In Ex parte Perrot-Simonetta (Appeal 2023-000358), the Patent Trial and Appeal Board (“the Board”) reversed the Examiner’s obviousness rejection based on the principle of inherency.  

The claim at issue was directed to a steel part having a particular elemental composition and microstructure and exhibiting certain properties. Specifically, in addition to the specific mechanical strength, elastic limit, and breaking elongation, the claimed steel part had “a constriction at break greater than 30%.” 

The Examiner rejected the claim as obvious over Gao in view of Resiak and Han. The Examiner admitted that Gao was silent towards the constriction at break value but reasoned that since Gao described steel having overlapping composition, microstructure, and other mechanical properties, one skilled in the art would have found Gao’s steel necessarily had the recited constriction at break value. The Examiner additionally cited Resiak and Han, which described steel having the recited constriction at break value and admittedly “similar” but not identical compositions, to support her inherency/obviousness position.  

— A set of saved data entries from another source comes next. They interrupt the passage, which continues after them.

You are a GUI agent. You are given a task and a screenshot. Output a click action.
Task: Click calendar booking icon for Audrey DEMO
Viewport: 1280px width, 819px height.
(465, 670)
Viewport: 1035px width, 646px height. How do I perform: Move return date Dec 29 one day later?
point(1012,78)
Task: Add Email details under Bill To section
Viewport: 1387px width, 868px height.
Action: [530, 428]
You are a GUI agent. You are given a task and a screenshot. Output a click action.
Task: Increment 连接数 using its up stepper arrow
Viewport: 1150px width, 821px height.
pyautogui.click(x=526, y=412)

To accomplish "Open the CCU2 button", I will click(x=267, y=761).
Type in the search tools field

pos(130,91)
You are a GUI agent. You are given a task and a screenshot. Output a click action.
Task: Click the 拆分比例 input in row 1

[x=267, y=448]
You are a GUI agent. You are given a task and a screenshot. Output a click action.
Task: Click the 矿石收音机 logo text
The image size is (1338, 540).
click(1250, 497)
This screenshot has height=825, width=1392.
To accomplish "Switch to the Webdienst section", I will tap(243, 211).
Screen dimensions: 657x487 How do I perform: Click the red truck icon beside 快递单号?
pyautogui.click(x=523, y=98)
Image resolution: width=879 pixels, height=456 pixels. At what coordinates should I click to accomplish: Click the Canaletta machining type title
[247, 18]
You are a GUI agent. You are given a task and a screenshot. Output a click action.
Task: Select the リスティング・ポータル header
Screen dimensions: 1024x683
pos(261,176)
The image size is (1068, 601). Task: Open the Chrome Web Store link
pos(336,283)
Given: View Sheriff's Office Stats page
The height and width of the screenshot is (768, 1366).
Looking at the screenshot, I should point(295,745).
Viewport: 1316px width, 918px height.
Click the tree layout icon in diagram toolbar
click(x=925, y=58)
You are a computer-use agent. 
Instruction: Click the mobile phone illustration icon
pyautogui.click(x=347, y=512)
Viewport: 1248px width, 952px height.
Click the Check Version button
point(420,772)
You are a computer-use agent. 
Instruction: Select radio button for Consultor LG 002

The Appellant argued that Resiak and Han provided evidence showing that Gao’s steel did not necessarily possess the characteristics of the claimed product, and thus rebutted, not supported, the Examiner’s allegedly prima facie case. In particular, the Appellant noted that Resiak described a steel with the recited mechanical strength and constriction at break value but not the recited breaking elongation value. The Appellant further noted the different processing parameters for steel described in Gao, Resiak, and Han and argued that the secondary references could not provide any information on the constriction at break value of Gao.  

The Board agreed with the Appellant and held that the combined prior art teaching did not support the Examiner’s finding that the recited properties were necessarily present in Gao’s steel. Judge Owens further noted in his concurring opinion that the Examiner had exercised impermissible hindsight.  

Takeaway:  A prima facie case of either anticipation or obviousness is established when the claimed and prior art products are identical or substantially identical in structure or composition, or are produced by identical or substantially identical processes. However, as shown in Perrot-Simonetta, mere overlap in composition and structure may not be sufficient to establish that the claimed and prior art products are identical or substantially identical in structure or composition.  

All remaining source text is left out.